[Source data]
┄┄┄┄┄┄

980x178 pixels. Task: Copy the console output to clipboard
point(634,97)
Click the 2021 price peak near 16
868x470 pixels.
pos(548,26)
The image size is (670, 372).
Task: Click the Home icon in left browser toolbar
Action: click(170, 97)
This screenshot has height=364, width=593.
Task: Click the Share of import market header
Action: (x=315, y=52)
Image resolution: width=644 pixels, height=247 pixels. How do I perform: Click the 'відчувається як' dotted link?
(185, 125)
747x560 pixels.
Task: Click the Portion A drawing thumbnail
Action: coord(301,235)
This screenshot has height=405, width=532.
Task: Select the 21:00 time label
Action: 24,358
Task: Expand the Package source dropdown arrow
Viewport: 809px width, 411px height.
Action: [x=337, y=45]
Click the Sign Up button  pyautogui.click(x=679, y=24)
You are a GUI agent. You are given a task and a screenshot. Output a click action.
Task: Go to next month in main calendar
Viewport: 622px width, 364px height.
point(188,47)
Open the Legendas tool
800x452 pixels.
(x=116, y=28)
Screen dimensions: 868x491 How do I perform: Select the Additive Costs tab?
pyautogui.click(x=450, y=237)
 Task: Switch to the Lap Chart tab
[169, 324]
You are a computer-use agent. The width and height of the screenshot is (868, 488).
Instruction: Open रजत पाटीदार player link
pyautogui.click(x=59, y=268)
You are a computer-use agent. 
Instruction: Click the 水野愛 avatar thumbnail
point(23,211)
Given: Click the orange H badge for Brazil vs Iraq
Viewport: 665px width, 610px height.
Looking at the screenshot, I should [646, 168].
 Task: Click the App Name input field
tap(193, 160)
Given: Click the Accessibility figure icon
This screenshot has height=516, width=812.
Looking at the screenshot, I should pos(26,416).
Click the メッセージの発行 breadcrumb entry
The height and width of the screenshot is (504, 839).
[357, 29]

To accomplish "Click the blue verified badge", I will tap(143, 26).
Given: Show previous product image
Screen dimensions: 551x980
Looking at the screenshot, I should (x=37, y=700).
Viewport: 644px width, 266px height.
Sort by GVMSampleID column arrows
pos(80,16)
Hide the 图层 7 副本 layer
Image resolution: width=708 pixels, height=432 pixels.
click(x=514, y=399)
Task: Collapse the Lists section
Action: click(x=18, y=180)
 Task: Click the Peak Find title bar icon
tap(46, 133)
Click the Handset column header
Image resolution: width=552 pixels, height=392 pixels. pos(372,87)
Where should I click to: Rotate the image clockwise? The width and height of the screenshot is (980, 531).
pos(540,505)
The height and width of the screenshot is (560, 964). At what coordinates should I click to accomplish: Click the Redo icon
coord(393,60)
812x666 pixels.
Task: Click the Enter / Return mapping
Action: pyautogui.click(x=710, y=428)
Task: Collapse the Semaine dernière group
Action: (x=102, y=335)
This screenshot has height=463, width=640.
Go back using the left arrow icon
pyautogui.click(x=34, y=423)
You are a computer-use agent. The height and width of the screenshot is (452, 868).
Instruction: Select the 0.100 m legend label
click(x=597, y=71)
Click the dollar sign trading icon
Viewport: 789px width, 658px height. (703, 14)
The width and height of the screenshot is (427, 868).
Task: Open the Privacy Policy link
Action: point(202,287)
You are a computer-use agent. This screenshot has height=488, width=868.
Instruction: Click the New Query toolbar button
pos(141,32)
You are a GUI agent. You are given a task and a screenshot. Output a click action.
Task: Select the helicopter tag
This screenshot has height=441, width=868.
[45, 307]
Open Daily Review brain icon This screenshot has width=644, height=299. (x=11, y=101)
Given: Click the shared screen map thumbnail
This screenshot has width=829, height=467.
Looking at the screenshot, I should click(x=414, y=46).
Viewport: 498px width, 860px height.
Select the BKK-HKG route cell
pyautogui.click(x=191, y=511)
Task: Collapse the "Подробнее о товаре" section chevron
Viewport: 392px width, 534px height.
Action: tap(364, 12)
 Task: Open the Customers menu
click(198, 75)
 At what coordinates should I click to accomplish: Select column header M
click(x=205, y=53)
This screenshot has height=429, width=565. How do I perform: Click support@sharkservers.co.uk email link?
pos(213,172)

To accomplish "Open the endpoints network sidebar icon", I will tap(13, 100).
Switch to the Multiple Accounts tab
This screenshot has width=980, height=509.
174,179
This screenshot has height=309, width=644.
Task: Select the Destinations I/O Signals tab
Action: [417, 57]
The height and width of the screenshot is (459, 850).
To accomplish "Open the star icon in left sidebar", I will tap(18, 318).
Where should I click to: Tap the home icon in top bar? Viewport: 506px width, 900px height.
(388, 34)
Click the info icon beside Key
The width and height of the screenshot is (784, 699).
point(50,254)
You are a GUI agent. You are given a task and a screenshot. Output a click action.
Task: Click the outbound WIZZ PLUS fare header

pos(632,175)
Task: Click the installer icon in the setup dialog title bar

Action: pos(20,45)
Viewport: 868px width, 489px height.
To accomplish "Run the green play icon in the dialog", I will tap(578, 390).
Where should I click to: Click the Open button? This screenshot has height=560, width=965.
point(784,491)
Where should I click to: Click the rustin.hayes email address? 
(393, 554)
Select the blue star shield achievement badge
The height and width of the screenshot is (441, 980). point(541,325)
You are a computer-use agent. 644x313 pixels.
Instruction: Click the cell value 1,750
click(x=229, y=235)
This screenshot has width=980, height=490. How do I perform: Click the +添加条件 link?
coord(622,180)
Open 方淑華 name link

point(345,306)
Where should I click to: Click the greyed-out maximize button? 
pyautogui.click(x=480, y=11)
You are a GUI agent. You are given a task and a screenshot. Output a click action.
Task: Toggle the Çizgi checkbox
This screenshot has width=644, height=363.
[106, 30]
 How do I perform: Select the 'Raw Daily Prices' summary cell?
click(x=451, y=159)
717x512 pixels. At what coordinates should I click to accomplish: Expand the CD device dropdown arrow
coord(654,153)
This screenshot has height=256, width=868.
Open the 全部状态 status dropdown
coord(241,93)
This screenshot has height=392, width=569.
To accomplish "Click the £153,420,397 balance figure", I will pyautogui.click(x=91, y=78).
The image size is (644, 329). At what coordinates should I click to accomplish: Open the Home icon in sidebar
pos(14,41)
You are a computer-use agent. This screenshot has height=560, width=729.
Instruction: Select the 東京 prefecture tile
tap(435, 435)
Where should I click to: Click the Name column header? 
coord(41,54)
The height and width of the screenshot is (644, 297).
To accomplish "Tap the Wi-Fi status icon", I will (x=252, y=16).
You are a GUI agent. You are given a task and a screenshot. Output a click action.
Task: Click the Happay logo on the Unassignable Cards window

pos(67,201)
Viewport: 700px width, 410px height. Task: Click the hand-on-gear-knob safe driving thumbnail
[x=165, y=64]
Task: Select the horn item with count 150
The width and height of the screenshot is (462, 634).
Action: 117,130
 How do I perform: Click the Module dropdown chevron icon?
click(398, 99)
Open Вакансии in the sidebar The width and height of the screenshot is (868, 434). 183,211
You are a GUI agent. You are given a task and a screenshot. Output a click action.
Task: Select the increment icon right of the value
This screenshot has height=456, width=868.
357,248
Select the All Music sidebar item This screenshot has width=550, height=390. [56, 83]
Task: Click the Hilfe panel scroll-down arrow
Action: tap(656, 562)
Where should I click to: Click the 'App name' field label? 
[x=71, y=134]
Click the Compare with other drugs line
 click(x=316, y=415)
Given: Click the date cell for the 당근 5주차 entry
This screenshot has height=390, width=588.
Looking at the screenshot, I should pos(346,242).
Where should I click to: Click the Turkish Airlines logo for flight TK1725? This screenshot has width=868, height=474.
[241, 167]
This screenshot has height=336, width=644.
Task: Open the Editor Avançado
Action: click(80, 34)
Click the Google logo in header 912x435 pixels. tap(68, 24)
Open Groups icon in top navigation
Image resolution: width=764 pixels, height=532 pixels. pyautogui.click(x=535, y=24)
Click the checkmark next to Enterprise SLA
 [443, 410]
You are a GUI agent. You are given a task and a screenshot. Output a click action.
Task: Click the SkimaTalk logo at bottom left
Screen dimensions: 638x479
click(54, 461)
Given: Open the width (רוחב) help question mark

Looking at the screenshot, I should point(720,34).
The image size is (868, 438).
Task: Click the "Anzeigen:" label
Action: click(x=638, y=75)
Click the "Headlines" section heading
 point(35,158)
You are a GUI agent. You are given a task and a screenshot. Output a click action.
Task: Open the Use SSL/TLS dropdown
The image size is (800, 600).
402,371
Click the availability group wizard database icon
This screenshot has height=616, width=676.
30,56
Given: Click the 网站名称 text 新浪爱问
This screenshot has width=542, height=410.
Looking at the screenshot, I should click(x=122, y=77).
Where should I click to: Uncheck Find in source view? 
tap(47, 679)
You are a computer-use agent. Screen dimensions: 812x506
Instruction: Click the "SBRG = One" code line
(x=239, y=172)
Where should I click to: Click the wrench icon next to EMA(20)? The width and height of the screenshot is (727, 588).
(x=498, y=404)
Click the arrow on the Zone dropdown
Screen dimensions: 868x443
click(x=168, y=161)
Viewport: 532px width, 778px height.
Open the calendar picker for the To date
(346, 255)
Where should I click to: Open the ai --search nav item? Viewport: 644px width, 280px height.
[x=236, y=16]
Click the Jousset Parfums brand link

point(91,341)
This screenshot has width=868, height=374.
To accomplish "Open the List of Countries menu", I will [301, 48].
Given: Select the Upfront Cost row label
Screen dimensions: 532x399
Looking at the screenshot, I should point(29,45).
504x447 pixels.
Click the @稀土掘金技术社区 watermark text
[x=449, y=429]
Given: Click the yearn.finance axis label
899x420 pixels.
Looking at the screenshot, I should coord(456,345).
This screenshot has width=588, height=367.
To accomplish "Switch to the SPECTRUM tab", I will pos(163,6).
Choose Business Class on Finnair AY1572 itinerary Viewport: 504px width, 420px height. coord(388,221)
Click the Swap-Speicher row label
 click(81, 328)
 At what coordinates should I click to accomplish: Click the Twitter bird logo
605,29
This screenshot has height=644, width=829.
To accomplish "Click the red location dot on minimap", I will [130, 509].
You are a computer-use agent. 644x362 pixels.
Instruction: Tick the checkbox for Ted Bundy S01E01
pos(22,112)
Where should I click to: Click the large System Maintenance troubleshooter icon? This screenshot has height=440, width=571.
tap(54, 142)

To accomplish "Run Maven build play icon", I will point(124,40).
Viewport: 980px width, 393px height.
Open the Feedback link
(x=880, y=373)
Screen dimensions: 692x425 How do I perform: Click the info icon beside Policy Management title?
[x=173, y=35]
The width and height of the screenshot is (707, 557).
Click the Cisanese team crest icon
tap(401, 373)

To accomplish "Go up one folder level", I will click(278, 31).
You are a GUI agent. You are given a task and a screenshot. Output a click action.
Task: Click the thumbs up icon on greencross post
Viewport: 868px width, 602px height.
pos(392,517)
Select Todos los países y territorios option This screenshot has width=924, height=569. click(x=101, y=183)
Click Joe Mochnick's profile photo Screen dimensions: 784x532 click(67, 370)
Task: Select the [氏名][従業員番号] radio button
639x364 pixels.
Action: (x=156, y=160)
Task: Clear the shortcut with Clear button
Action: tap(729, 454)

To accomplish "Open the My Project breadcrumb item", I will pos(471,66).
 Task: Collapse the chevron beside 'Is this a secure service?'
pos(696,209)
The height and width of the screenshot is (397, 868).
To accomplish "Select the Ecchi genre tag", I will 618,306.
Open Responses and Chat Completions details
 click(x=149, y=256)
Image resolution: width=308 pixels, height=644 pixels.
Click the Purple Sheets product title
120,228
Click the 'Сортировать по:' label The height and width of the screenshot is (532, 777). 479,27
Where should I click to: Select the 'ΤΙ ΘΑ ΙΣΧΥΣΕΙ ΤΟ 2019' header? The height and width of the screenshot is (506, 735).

┄┄┄┄┄┄

_INSTRUCTIONS TO FOLLOW_.
What do the lines above say from the one containing "Where should I click to: Rotate" down to the one containing "Viewport: 498px width, 860px height."? Return them exactly, both end lines included, and only them.

_EXERCISE OUTPUT_.
Where should I click to: Rotate the image clockwise? The width and height of the screenshot is (980, 531).
pos(540,505)
The height and width of the screenshot is (560, 964). At what coordinates should I click to accomplish: Click the Redo icon
coord(393,60)
812x666 pixels.
Task: Click the Enter / Return mapping
Action: pyautogui.click(x=710, y=428)
Task: Collapse the Semaine dernière group
Action: (x=102, y=335)
This screenshot has height=463, width=640.
Go back using the left arrow icon
pyautogui.click(x=34, y=423)
You are a computer-use agent. The height and width of the screenshot is (452, 868).
Instruction: Select the 0.100 m legend label
click(x=597, y=71)
Click the dollar sign trading icon
Viewport: 789px width, 658px height. (703, 14)
The width and height of the screenshot is (427, 868).
Task: Open the Privacy Policy link
Action: point(202,287)
You are a computer-use agent. This screenshot has height=488, width=868.
Instruction: Click the New Query toolbar button
pos(141,32)
You are a GUI agent. You are given a task and a screenshot. Output a click action.
Task: Select the helicopter tag
This screenshot has height=441, width=868.
[45, 307]
Open Daily Review brain icon This screenshot has width=644, height=299. (x=11, y=101)
Given: Click the shared screen map thumbnail
This screenshot has width=829, height=467.
Looking at the screenshot, I should click(x=414, y=46).
Viewport: 498px width, 860px height.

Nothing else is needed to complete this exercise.